# Exercise
Nothing but the line with "You are a GUI" and the lines after it should appear, each retyped exactly as in the listing.

# The data
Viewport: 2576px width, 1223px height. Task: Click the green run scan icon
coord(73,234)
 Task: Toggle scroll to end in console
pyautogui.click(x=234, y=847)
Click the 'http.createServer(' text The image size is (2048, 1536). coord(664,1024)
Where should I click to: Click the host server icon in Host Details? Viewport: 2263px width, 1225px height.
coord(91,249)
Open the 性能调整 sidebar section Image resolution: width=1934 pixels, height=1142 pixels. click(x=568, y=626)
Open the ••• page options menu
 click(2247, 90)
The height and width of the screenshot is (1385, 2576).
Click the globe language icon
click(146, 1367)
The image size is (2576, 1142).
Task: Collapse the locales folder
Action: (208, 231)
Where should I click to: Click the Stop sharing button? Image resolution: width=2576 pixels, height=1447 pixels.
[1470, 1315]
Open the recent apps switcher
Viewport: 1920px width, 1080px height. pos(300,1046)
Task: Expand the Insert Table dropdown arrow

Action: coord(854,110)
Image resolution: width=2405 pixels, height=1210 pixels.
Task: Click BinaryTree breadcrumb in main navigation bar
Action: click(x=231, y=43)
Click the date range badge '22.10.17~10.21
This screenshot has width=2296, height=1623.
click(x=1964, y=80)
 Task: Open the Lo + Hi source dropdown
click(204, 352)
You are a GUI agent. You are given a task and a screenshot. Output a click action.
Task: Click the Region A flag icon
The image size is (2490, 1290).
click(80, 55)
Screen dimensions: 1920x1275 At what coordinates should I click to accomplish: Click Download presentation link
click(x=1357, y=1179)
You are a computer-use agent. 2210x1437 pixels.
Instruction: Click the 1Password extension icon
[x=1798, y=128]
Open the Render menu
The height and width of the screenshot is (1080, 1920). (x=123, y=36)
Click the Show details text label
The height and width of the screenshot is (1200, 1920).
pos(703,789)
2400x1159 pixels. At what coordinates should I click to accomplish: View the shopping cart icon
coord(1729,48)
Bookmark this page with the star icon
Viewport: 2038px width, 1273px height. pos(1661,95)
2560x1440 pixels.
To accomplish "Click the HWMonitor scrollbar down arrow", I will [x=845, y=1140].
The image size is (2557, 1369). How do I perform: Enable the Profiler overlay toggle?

# Answer section
You are a GUI agent. You are given a task and a screenshot. Output a click action.
Task: Click the Region A flag icon
The image size is (2490, 1290).
click(80, 55)
Screen dimensions: 1920x1275 At what coordinates should I click to accomplish: Click Download presentation link
click(x=1357, y=1179)
You are a computer-use agent. 2210x1437 pixels.
Instruction: Click the 1Password extension icon
[x=1798, y=128]
Open the Render menu
The height and width of the screenshot is (1080, 1920). (x=123, y=36)
Click the Show details text label
The height and width of the screenshot is (1200, 1920).
pos(703,789)
2400x1159 pixels. At what coordinates should I click to accomplish: View the shopping cart icon
coord(1729,48)
Bookmark this page with the star icon
Viewport: 2038px width, 1273px height. pos(1661,95)
2560x1440 pixels.
To accomplish "Click the HWMonitor scrollbar down arrow", I will [x=845, y=1140].
The image size is (2557, 1369). How do I perform: Enable the Profiler overlay toggle?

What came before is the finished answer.